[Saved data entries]
━━━━━━━━━━━━━━━━━━━━

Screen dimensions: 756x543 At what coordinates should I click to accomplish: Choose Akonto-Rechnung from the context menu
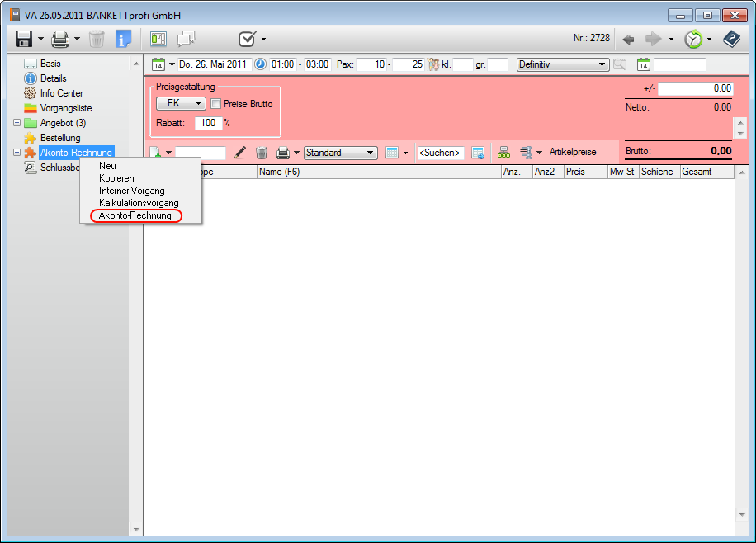coord(135,215)
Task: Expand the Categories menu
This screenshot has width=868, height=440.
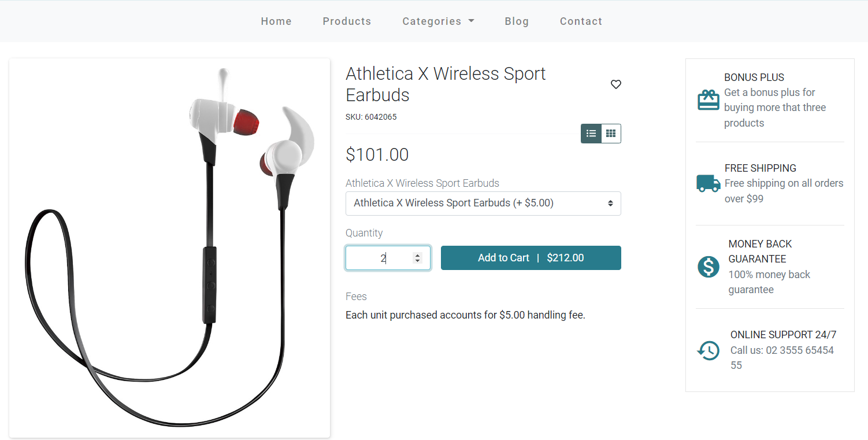Action: click(438, 21)
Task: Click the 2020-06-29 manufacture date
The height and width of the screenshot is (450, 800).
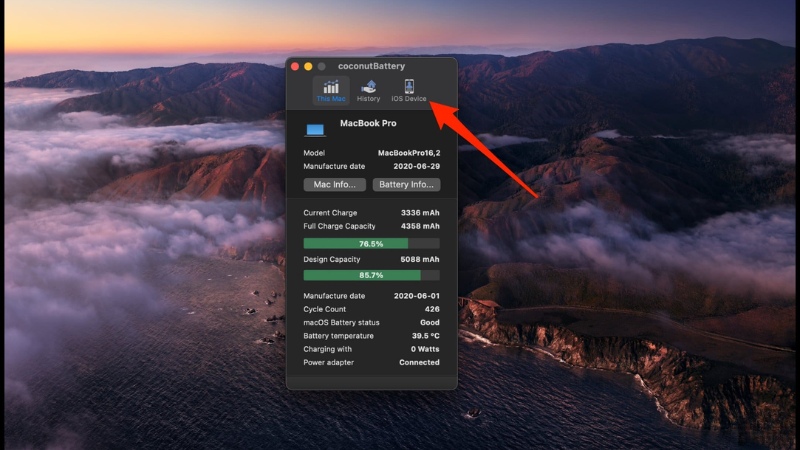Action: (x=416, y=166)
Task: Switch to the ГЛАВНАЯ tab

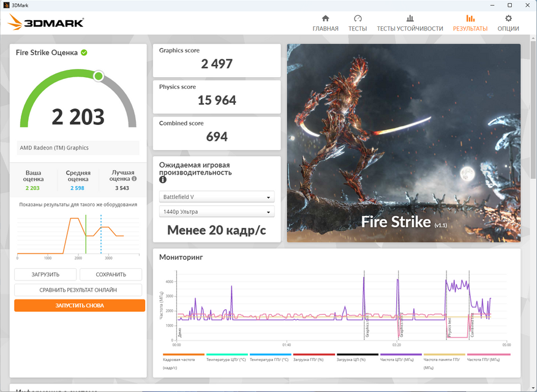Action: pos(325,23)
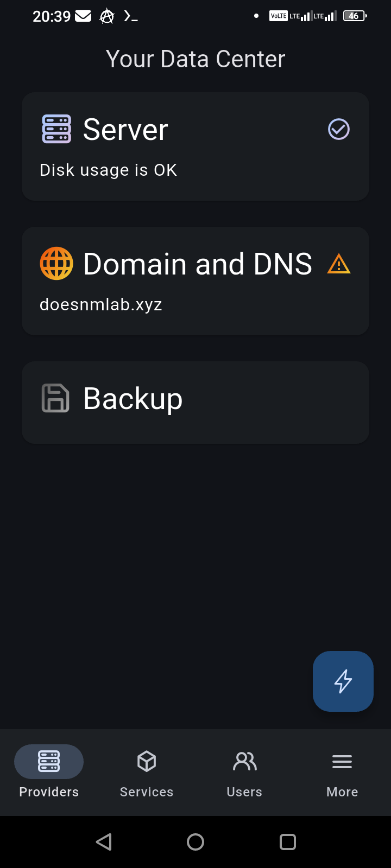
Task: Tap the recent apps square button
Action: (x=288, y=842)
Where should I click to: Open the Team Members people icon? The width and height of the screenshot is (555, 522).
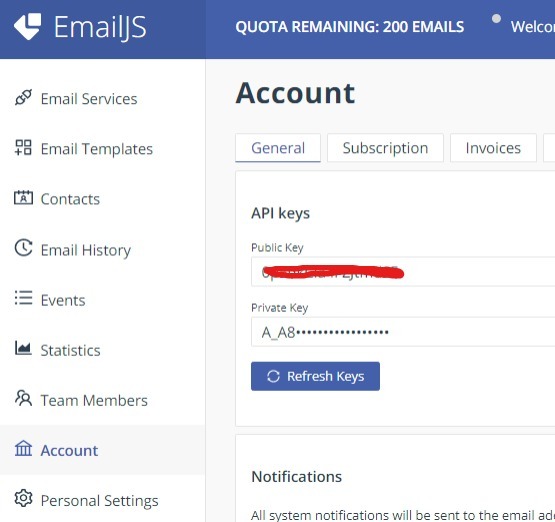coord(23,398)
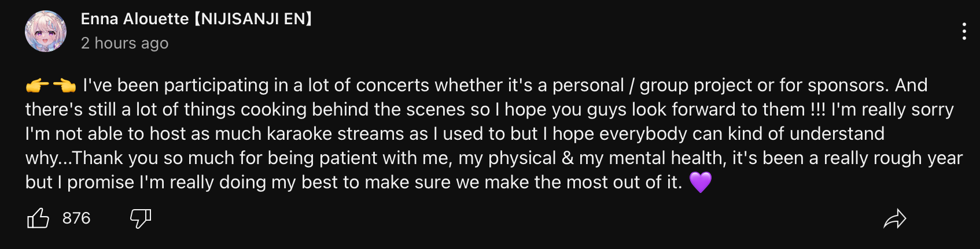Like the post with thumbs-up icon
The image size is (980, 249).
pyautogui.click(x=38, y=218)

━━━━━━━━━━━━━━━━━━━━

Print only the lines from the first line of the data above through the one containing "Task: Click the 2020-06-29 manufacture date", exactly as they are, with pictures omitted.

- **TASK RESPONSE**:
Screen dimensions: 756x543 At what coordinates should I click to accomplish: Choose Akonto-Rechnung from the context menu
coord(135,215)
Task: Expand the Categories menu
This screenshot has width=868, height=440.
Action: click(438, 21)
Task: Click the 2020-06-29 manufacture date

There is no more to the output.